2. The method as described in claim 1, characterized in that, The electroslag remelting method further includes the following steps: arc initiation, melting, electrode replacement, melting and cooling; The electroslag remelting method is carried out in an electroslag remelting furnace crystallizer; The electrode replacement process involves electroslag ingots weighing 3t to 6t after electroslag remelting, and a single electrode rod weighing 2t to 4t before remelting. Once one electrode rod is melted, another electrode rod needs to be exchanged to continue melting. This process is completed within 2 minutes.

3. The method as described in claim 1, characterized in that, The composition of the slag in the electroslag remelting process is as follows, by mass fraction: CaF2:Al2O3:SiO2 = (60~70):(25~30):(2~5).

4. The method as described in claim 3, characterized in that, The amount of electroslag remelting slag used is 3.6% to 12% of the weight of the electrode rod.

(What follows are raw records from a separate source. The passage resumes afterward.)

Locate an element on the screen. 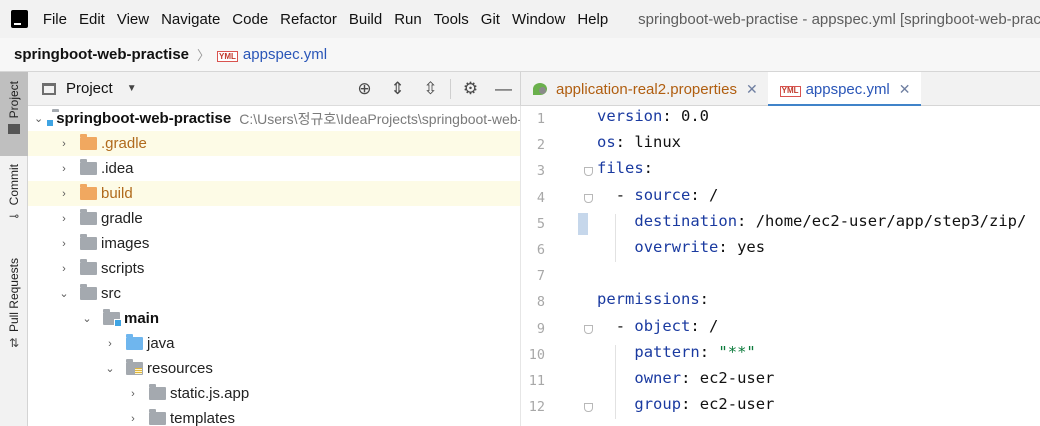  intellij-logo-icon is located at coordinates (20, 19).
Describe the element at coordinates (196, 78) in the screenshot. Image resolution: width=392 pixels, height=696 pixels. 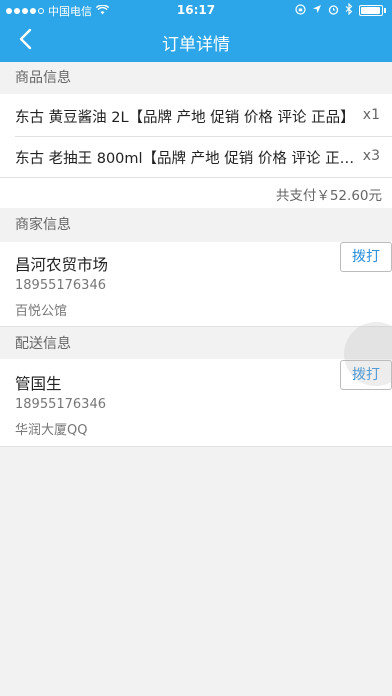
I see `goods-section-header: 商品信息` at that location.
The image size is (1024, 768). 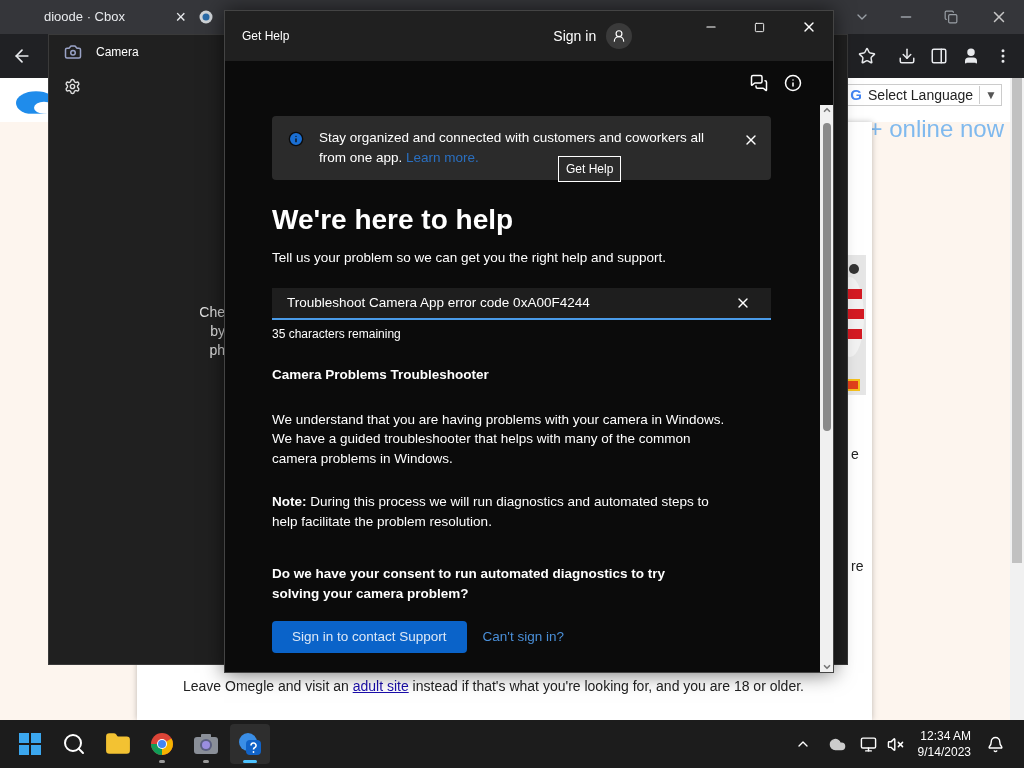 I want to click on network-icon, so click(x=868, y=744).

5. The method as described in claim 2, characterized in that, The electrode rod has a diameter of Φ500mm~Φ600mm, and / or the diameter of the electroslag remelting furnace crystallizer has a diameter of Φ650mm~Φ850mm.

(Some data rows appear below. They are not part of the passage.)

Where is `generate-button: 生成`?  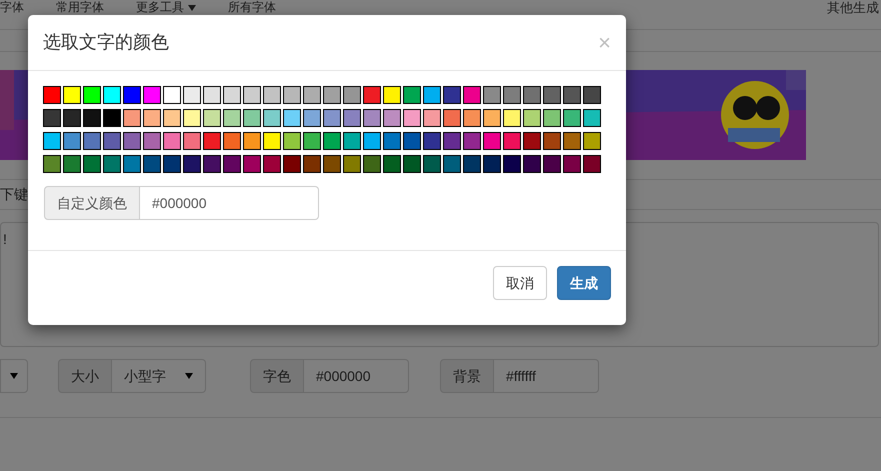
generate-button: 生成 is located at coordinates (584, 283).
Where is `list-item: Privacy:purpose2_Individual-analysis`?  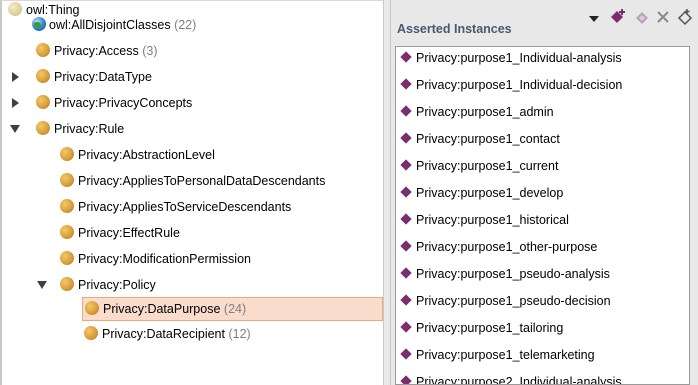
list-item: Privacy:purpose2_Individual-analysis is located at coordinates (510, 378).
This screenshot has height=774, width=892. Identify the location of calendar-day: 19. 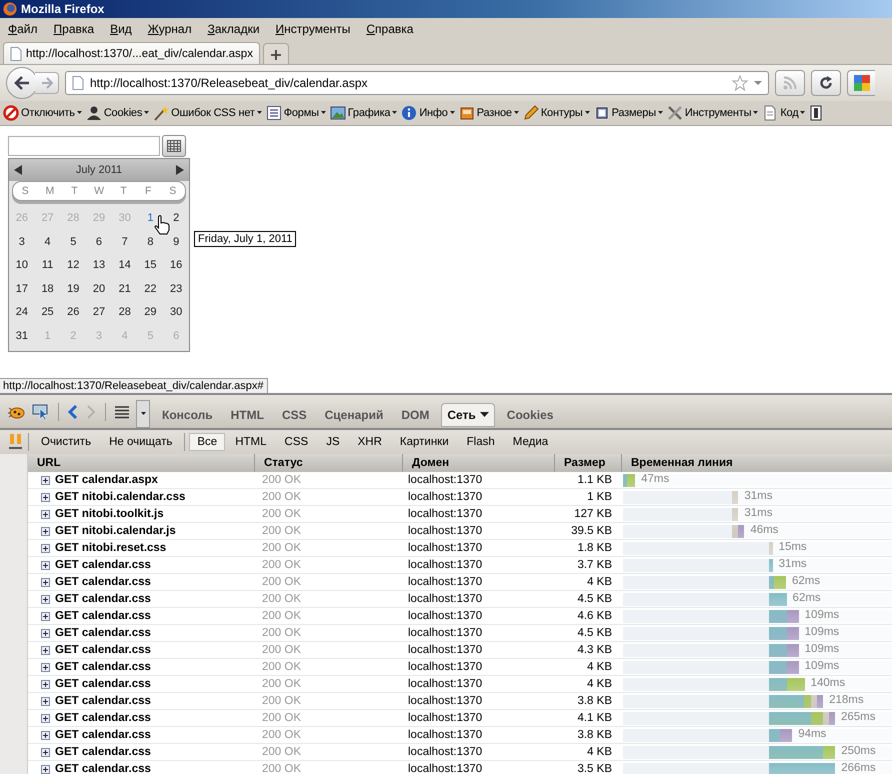
(73, 290).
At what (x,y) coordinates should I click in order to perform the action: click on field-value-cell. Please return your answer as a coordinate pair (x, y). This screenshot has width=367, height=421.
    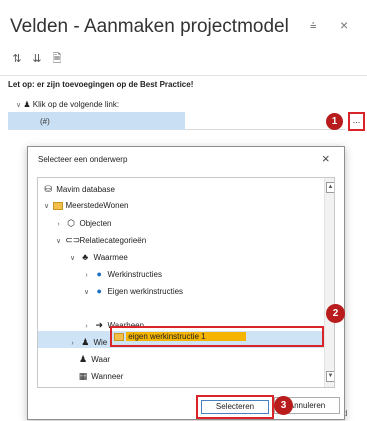
    Looking at the image, I should click on (96, 121).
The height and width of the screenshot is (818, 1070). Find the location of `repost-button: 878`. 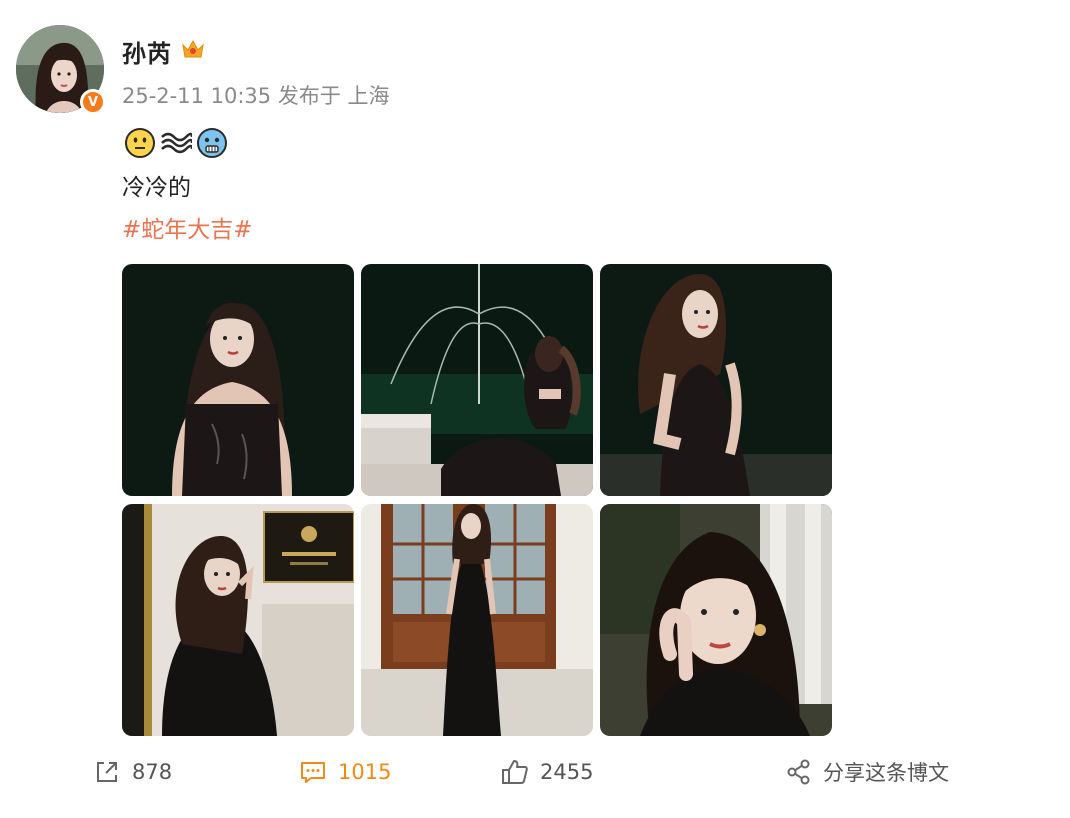

repost-button: 878 is located at coordinates (132, 772).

6. The method as described in claim 1, characterized in that, The slag-refining step involves a voltage of 40V~50V, a current of 3000A~5000A, and a slag-refining time of ≥50 minutes.

7. The method as described in claim 2, characterized in that, The melting rate of the smelting step is 500 kg / h to 720 kg / h.

8. The method as described in claim 1, characterized in that, The shrinkage time for the shrinkage step is ≥90 minutes.

9. The method as described in claim 2, characterized in that, The cooling step includes: keeping the electroslag ingot in the crystallizer for cooling, demolding it after the time is greater than 120 minutes, and cooling it to room temperature after demolding.

10. The Mn18Cr18N steel prepared by the method according to any one of claims 1 to 9, characterized in that, The manganese content of the Mn18Cr18N steel has a deviation of less than 0.5%.